Ernst F. Schröder (70), Aufsichtsratschef der Modekette Gerry Weber, ist ein auf Ausgleich bedachter Manager. Das war schon zu seinen Zeiten als persönlich haftender Gesellschafter von Oetker so. Doch dort ging es im Vergleich zu dem Bekleidungshaus vornehm zu — bei Gerry Weber wütet insbesondere der stellvertretende Vorsitzende Gerhard Weber (77) im Kontrollgremium gegen Vorstände, nicht selten trifft es Sohn und CEO Ralf (54). Seit 2015 fallen die Erlöse, im laufenden Geschäftsjahr (Ende: 31. Oktober) liegen sie bestenfalls noch bei 840 Millionen Euro; geplant waren knapp 900 Millionen. Die jüngste Gewinnwarnung im Juni schloss einen operativen Verlust nicht aus. Langsam wird es gefährlich, denn die Firma ist hoch verschuldet. Im November muss ein Schuldscheindarlehen in Höhe von 31 Millionen Euro zurückgezahlt werden, in den nächsten Jahren sind weitere Obligationen und Bankverbindlichkeiten von mehr als 187 Millionen Euro fällig.
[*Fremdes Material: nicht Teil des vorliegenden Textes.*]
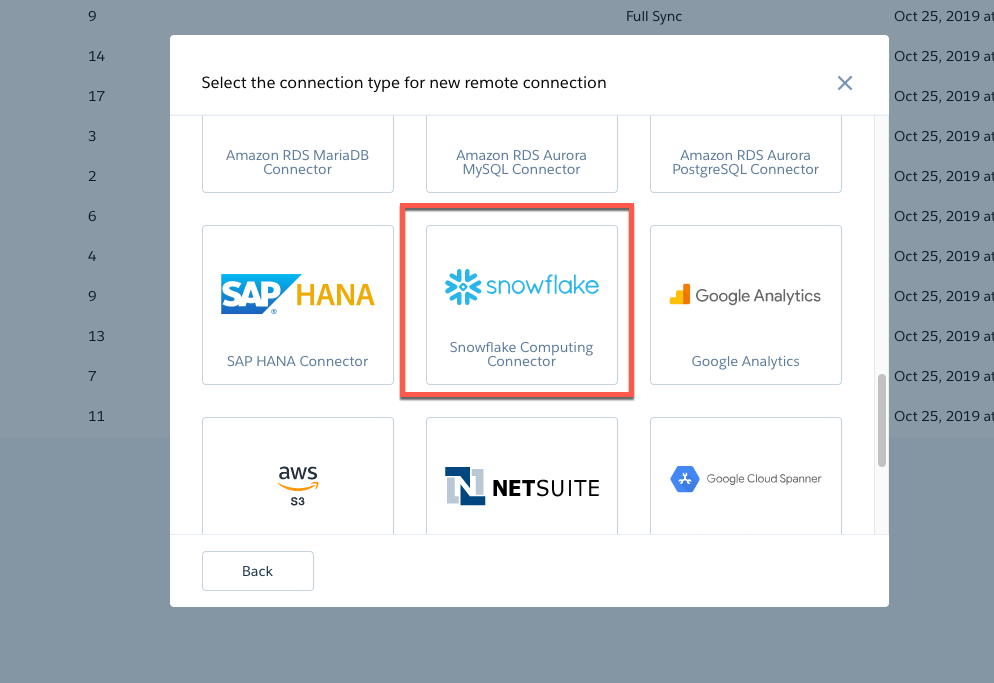
Task: Click the Google Cloud Spanner logo
Action: click(x=745, y=479)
Viele Gläubiger rechnen offenkundig nicht mehr damit, dass Gerry Weber aus dem Dilemma herausfindet. Die Schuldscheine werden mit einem Abschlag von bis zu 30 Prozent angeboten. Auch der Kurs verfällt zusehends, Spekulanten wetten mit Leerverkäufen gegen Gerry Weber. Im Frühjahr flog der frühere MDax-Wert sogar aus dem S-Dax. Nötig wären neue Investoren, doch die Familie ist ihnen zu zerstritten — und zu dominant. Der Modefilialist gehört zu 33,5 Prozent Vater und Sohn Weber. Weitere 17,5 Prozent liegen beim Hardieck-CIan, dessen vor Kurzem verstorbener Patron die Firma gemeinsam mit Gerhard Weber gegründet hatte. Hardieck und Weber machten aus dem Hosenhersteller einen der bekanntesten deutschen Spezialisten für Damenbekleidung. Doch das Tempo, in dem Gerry Weber eigene Läden eröffnete, war zu rasant. Die vielen Filialen kannibalisierten sich gegenseitig und verärgerten andere Händler, die ebenfalls Gerry-Weber-Ware im Sortiment führten. Obendrein verloren die Kollektionen an Attraktivität.
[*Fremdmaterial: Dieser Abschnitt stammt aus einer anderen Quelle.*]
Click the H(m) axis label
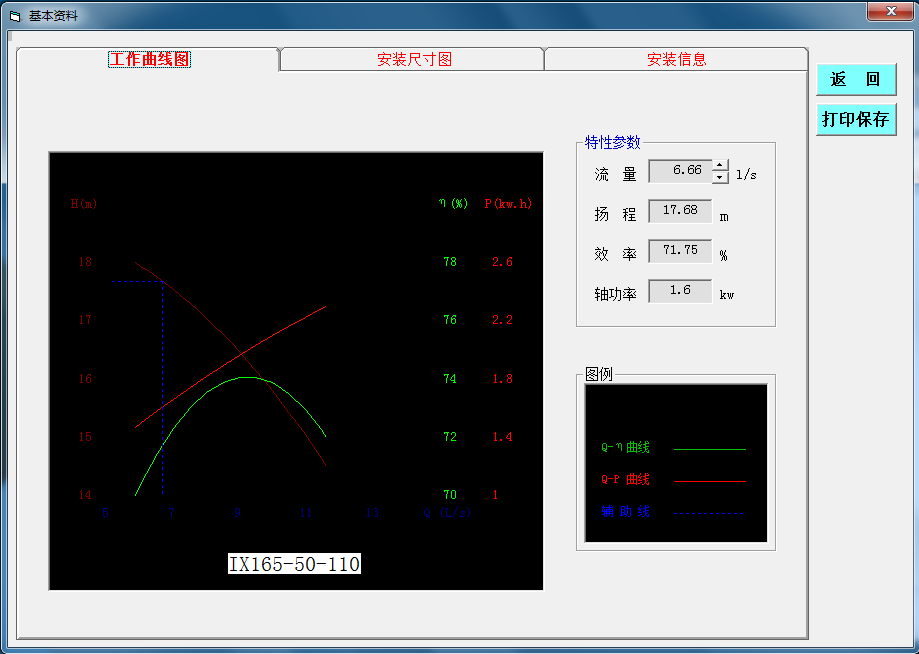The image size is (919, 654). [x=84, y=204]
Die Krise dauert seit 4 Jahren an

Das erfolgsverwöhnte Unternehmen stürzte in eine schwere Krise. Ende 2014 wechselte Gerhard Weber von der Konzernspitze in den Aufsichtsrat, der Senior mischt sich aber immer noch ins Tagesgeschäft ein. Weberjuniormuss sich mit den Altlasten herumschlagen — wie mit dem 90 Millionen Euro teuren Logistikzentrum. Die Halle ist für einen jährlichen Durchsatz von rund 37 Millionen Kleidungsstücken ausgelegt, etwa ein Drittel mehr als nötig. Bei der letzten Sparrunde, die bis Anfang 2018 lief, wurden zwar Läden geschlossen und Arbeitsplätze abgebaut, die Lage verschlechterte sich trotzdem. Insider gehen davon aus, dass auch eine im Sommer neu eingeläutete Restrukturierung keine entscheidende Besserung bringt. „Das Unternehmen hat mittelfristig nur noch eine Chance: Die Tochter Hallhuber muss verkauft und das gesamte Filialgeschäft eingestellt werden“, sagt ein ehemaliger Topmanager. Übrig bliebe dann nur die Belieferung von Warenhäusern und Fachhändlern — wo Gerry Weber noch bescheidene Gewinne erzielt. Schon verlassen massenweise Manager den trudelnden Hersteller. Die zweite Ebene musste nahezu komplett ersetzt werden, im Leitungsgremium sieht es nicht anders aus. Im Juni 2017 floh Retail-Vorstand Norbert Steinke (57), einige Monate später folgte ihm CFO David Frink (45). Er wurde durch Jörg Stüber (49) ersetzt. Vor ein paar Wochen verabschiedete auch der sich wieder. Viele Führungskräfte gingen, weil sie der autoritäre Managementstil von Ralf Weber abschreckte. Wie der Vater, so der Sohn.